#### Required action:
Produce exactly the lines from the one holding "Instruction: Check the row for 课程名称5" through the last line of the data below, with every picture left out.

#### Task material:
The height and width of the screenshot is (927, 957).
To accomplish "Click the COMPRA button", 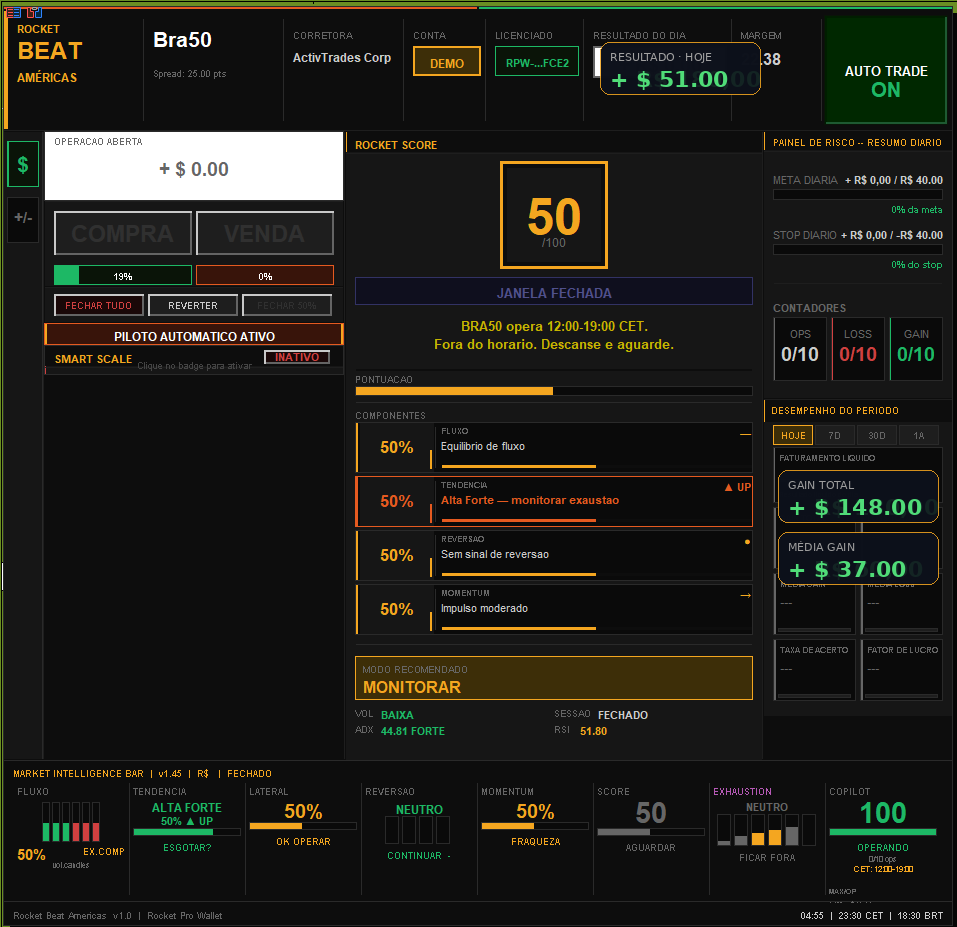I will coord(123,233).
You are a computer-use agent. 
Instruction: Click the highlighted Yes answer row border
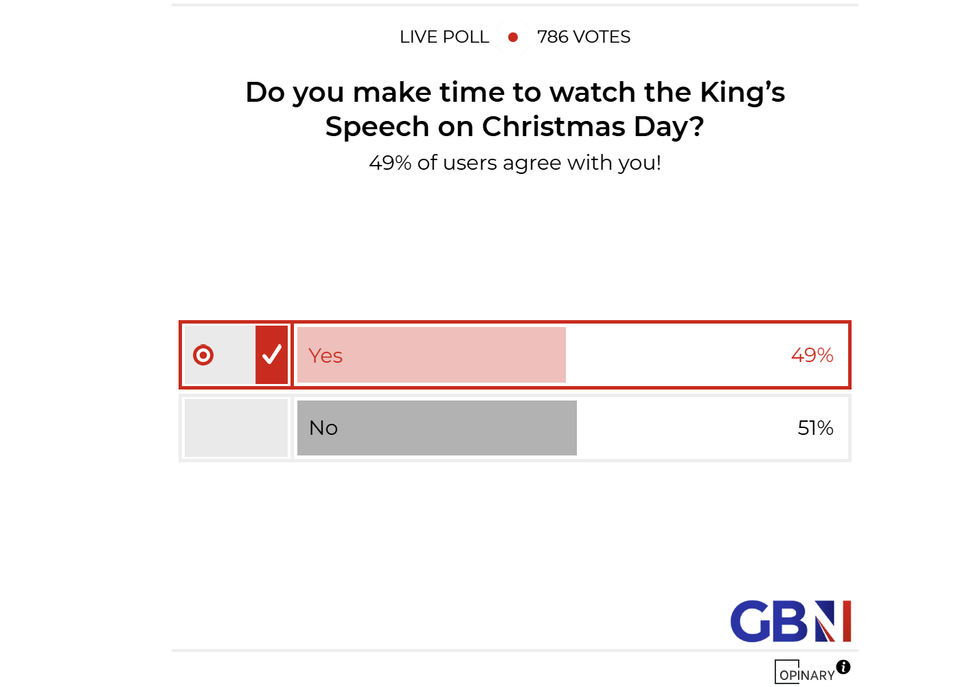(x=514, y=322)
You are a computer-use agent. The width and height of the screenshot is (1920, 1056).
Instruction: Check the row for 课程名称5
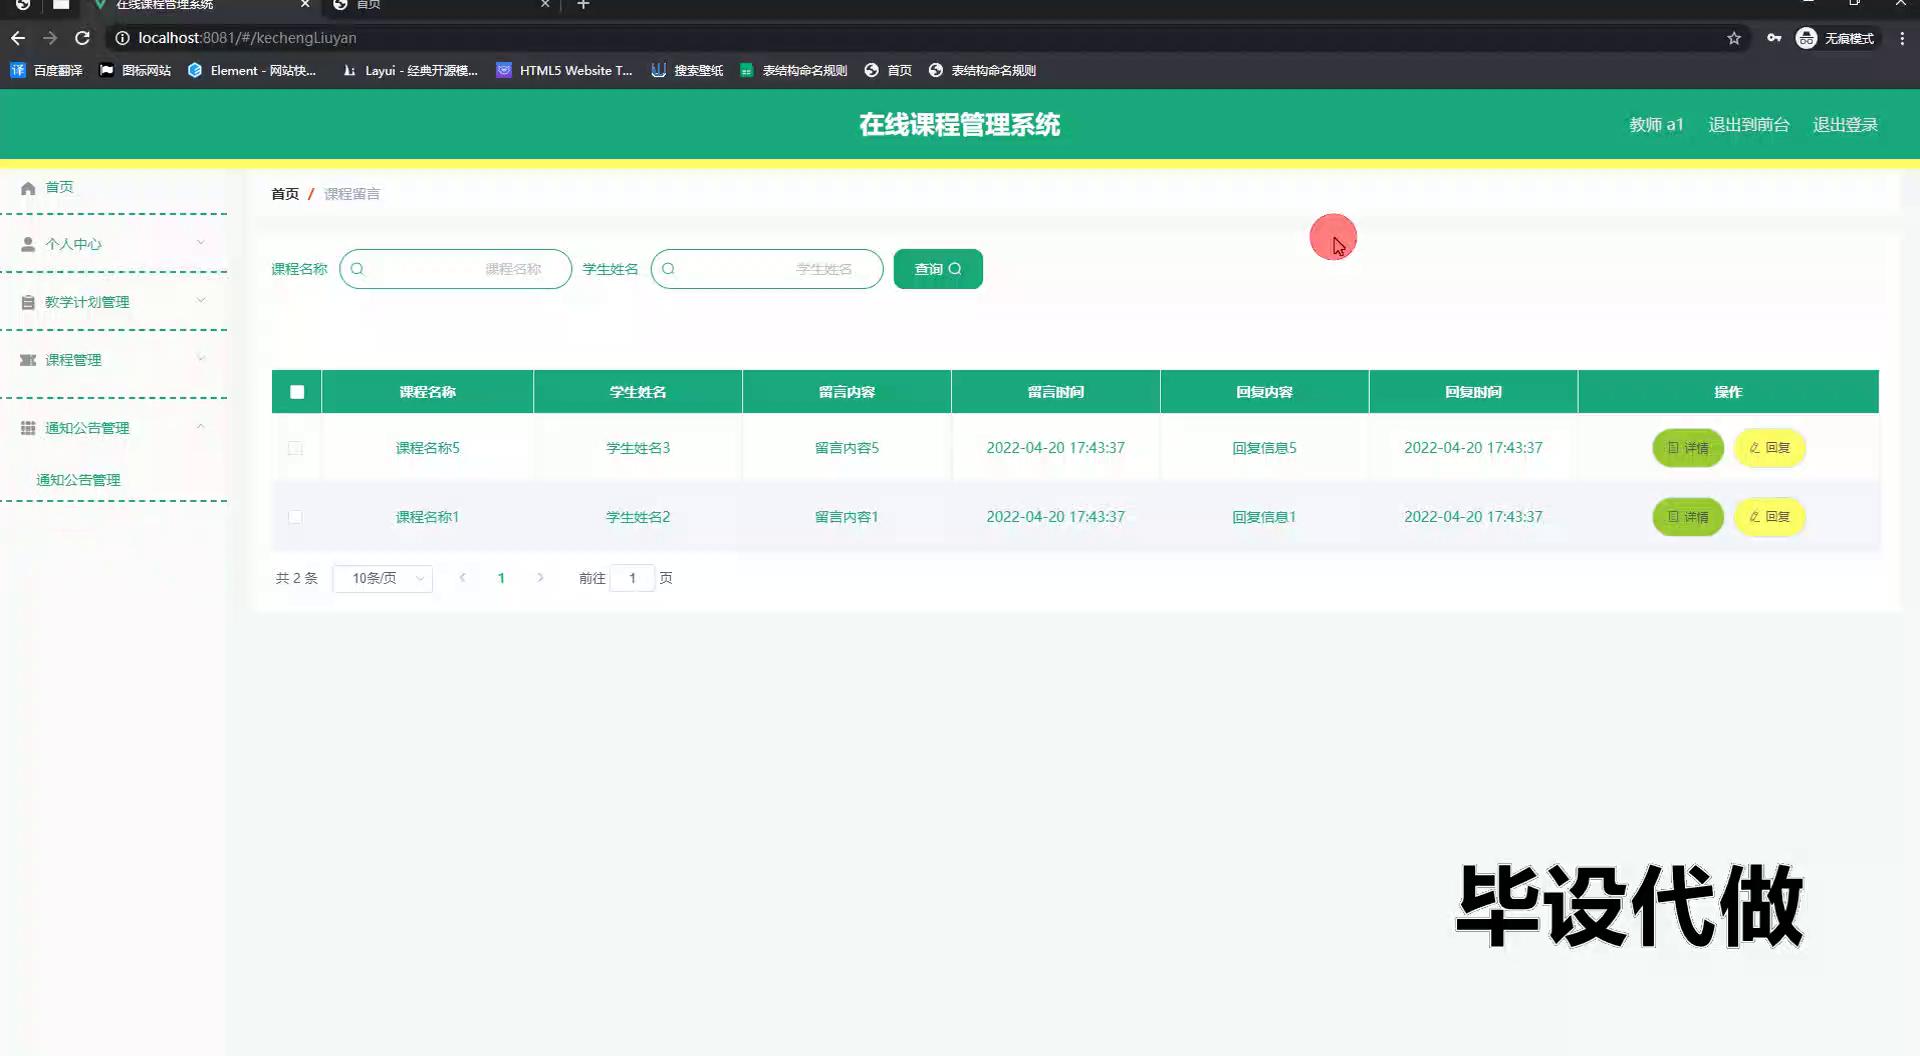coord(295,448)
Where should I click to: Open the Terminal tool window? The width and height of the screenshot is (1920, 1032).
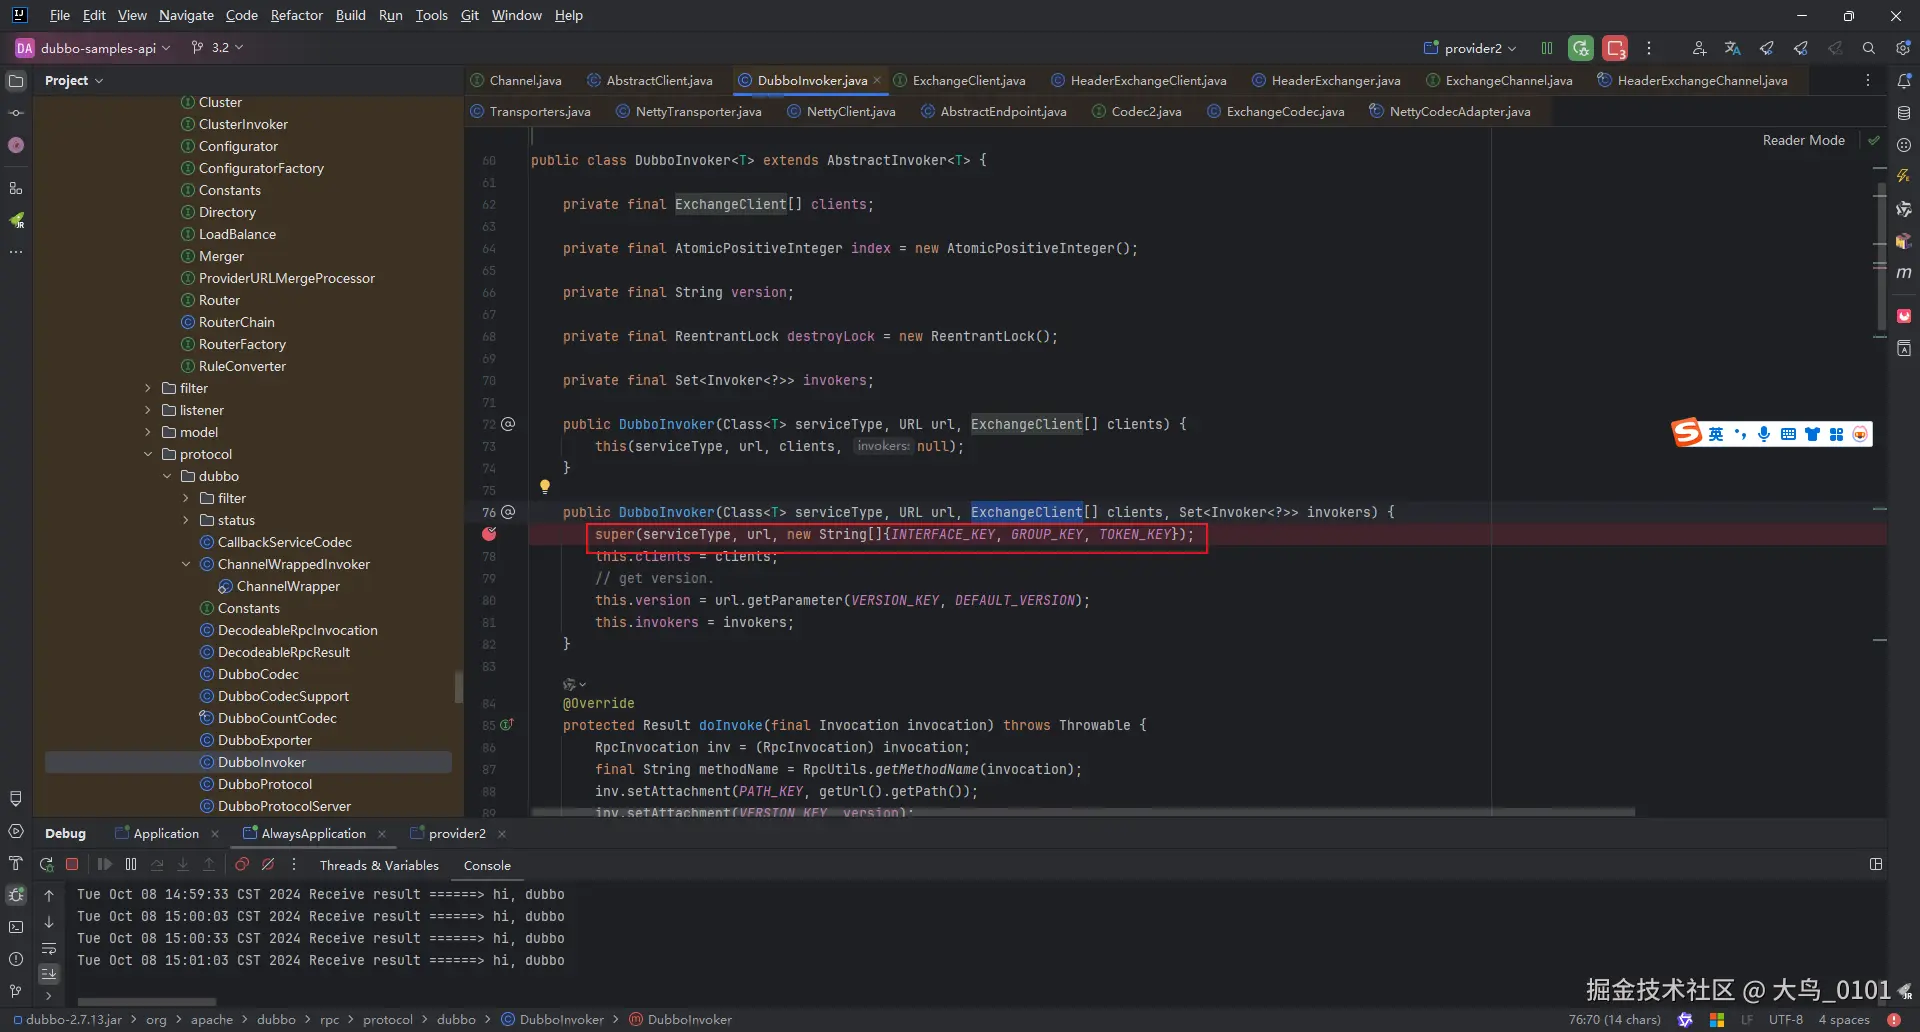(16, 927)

#### Output of the exercise:
Instruction: Check the row for 课程名称5
coord(295,448)
Where should I click to: Open the Terminal tool window? The width and height of the screenshot is (1920, 1032).
(16, 927)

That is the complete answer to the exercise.